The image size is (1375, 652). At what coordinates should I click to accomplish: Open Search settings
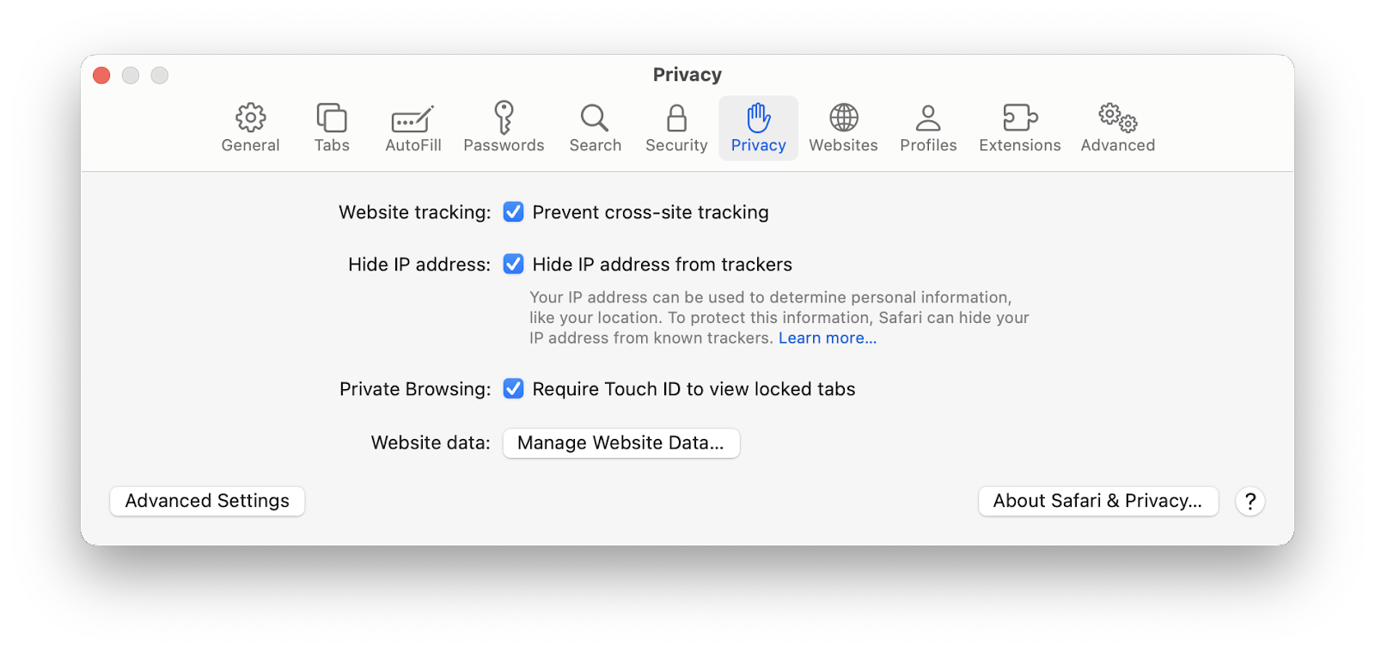[x=595, y=127]
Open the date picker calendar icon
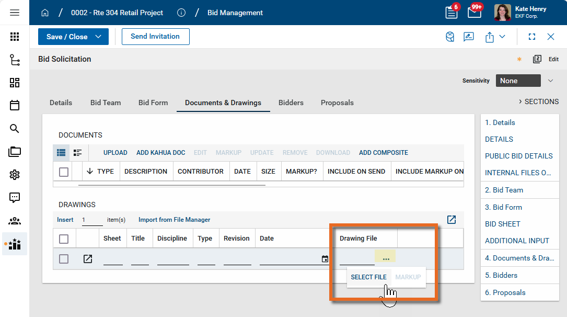Screen dimensions: 567x317 click(325, 259)
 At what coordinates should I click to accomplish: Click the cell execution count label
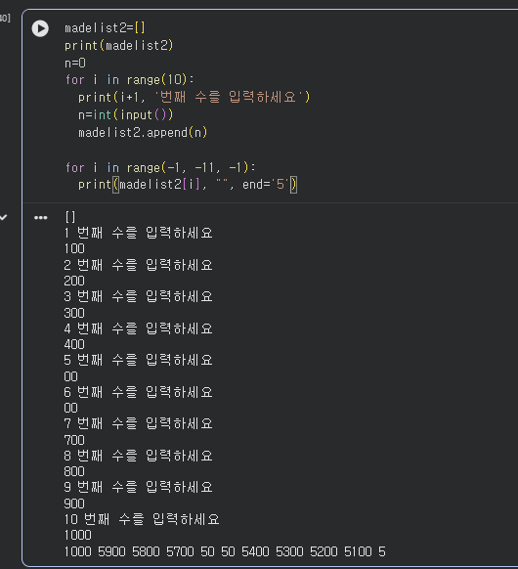tap(5, 18)
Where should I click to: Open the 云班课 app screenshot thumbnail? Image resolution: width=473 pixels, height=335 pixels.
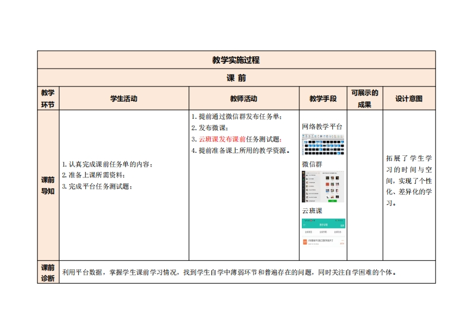(x=323, y=233)
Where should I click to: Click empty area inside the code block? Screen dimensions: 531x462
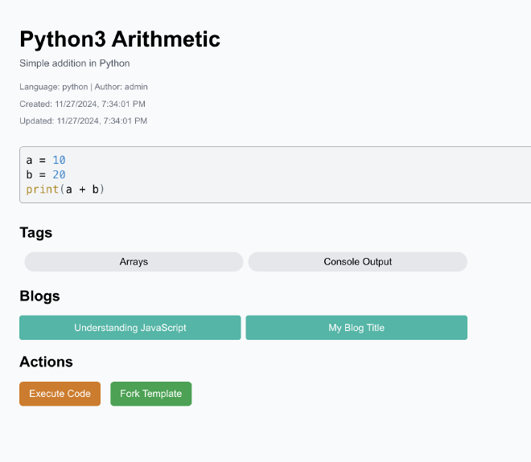coord(305,174)
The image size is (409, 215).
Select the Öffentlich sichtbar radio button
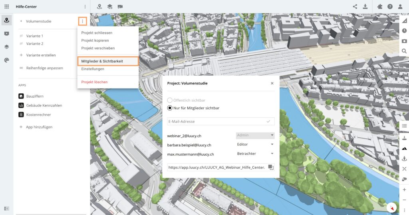click(170, 100)
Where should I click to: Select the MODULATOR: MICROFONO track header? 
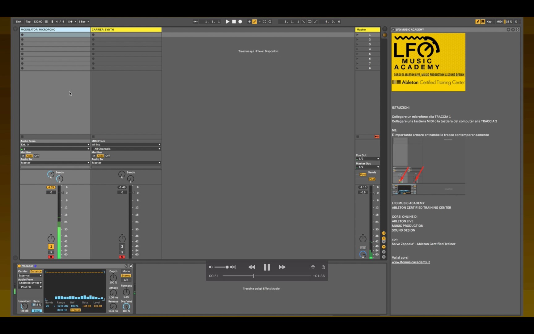click(x=55, y=30)
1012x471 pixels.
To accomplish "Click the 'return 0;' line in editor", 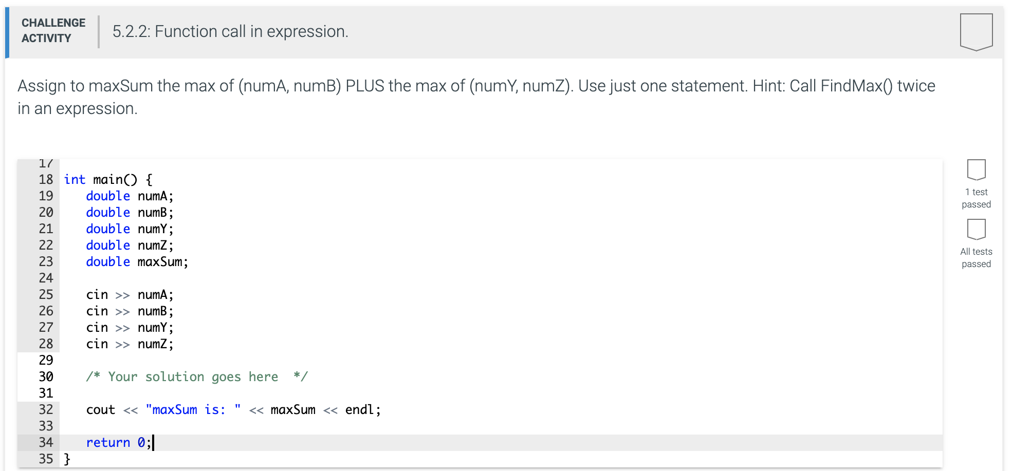I will pos(118,442).
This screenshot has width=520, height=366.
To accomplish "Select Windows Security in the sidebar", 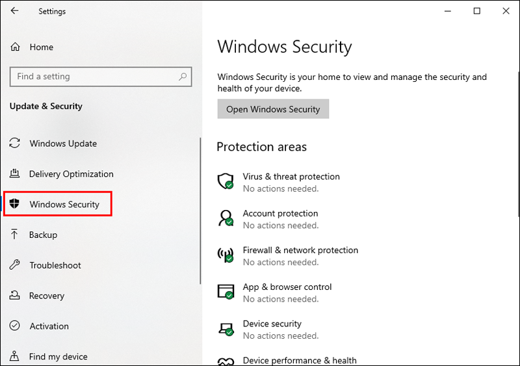I will click(64, 204).
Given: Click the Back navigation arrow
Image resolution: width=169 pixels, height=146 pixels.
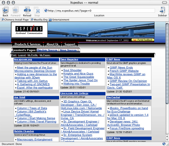Looking at the screenshot, I should tap(5, 10).
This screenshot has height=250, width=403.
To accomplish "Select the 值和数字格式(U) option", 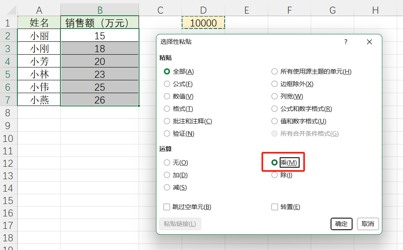I will (x=274, y=121).
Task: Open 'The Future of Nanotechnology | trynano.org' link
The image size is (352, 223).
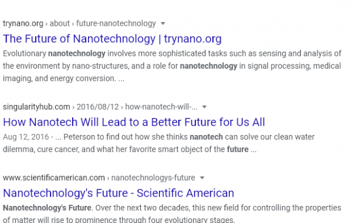Action: click(x=112, y=39)
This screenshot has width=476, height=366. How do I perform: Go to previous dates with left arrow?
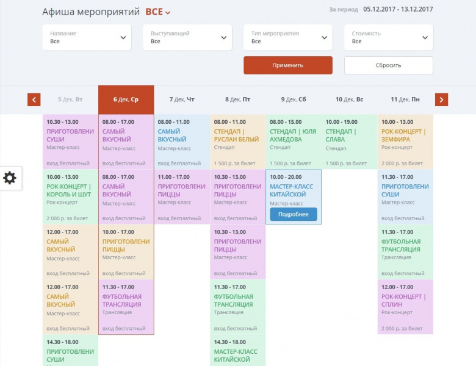34,99
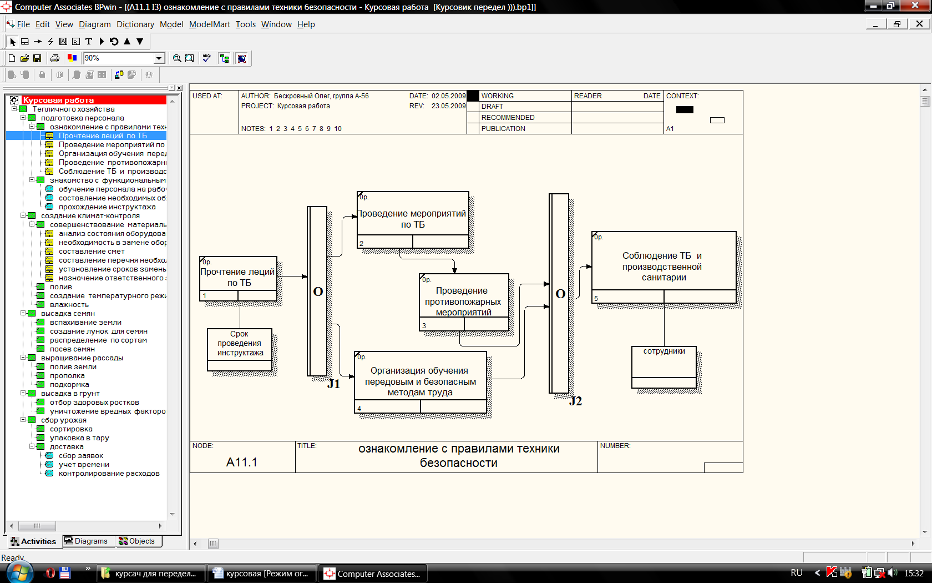Image resolution: width=932 pixels, height=583 pixels.
Task: Toggle the Model Explorer tree panel button
Action: point(224,58)
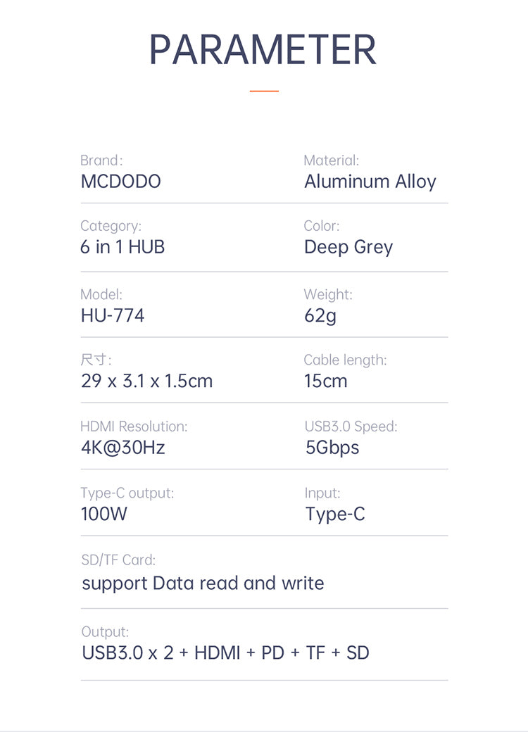The height and width of the screenshot is (732, 528).
Task: Select the 100W output value
Action: pyautogui.click(x=104, y=514)
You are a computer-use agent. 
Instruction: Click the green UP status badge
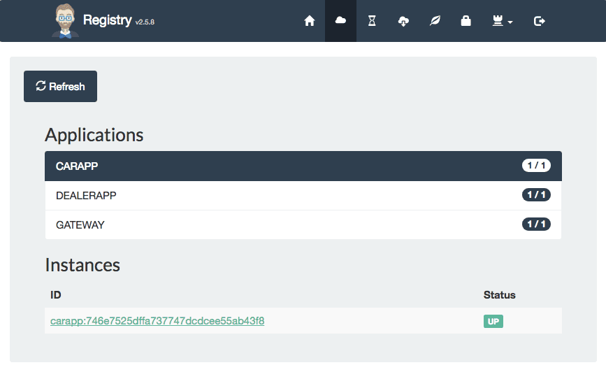tap(493, 322)
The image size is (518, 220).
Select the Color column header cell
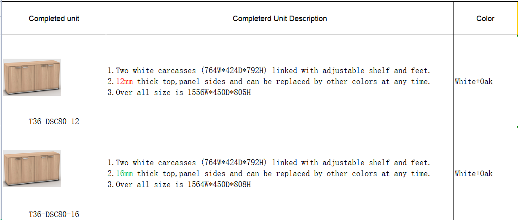[x=485, y=18]
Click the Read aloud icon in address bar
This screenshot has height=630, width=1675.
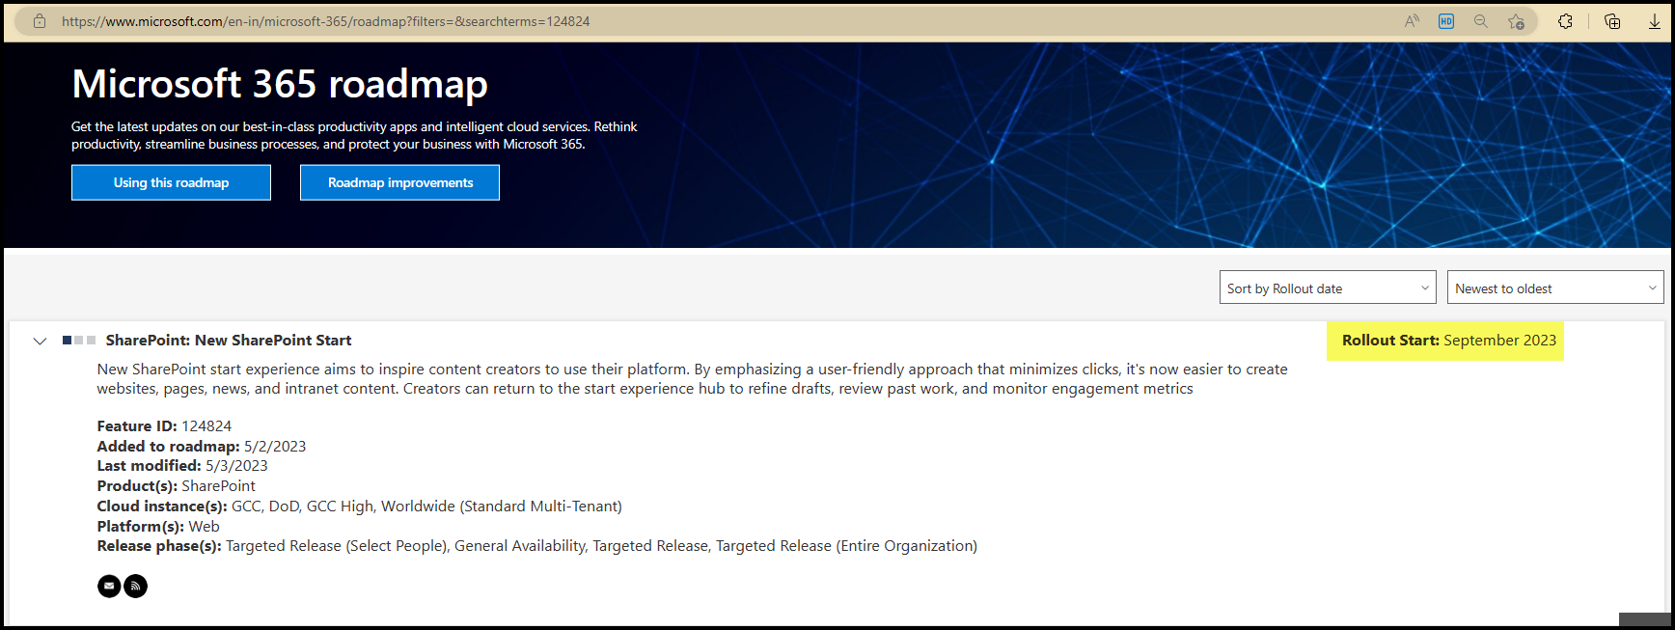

WORK INSTRUCTION » Once you find the line containing "Click the Read aloud icon in address bar", transcribe it and each line after it to the end of the records exactly, and leave out the pictures.

OUTPUT FOR THIS TASK »
Click the Read aloud icon in address bar
This screenshot has height=630, width=1675.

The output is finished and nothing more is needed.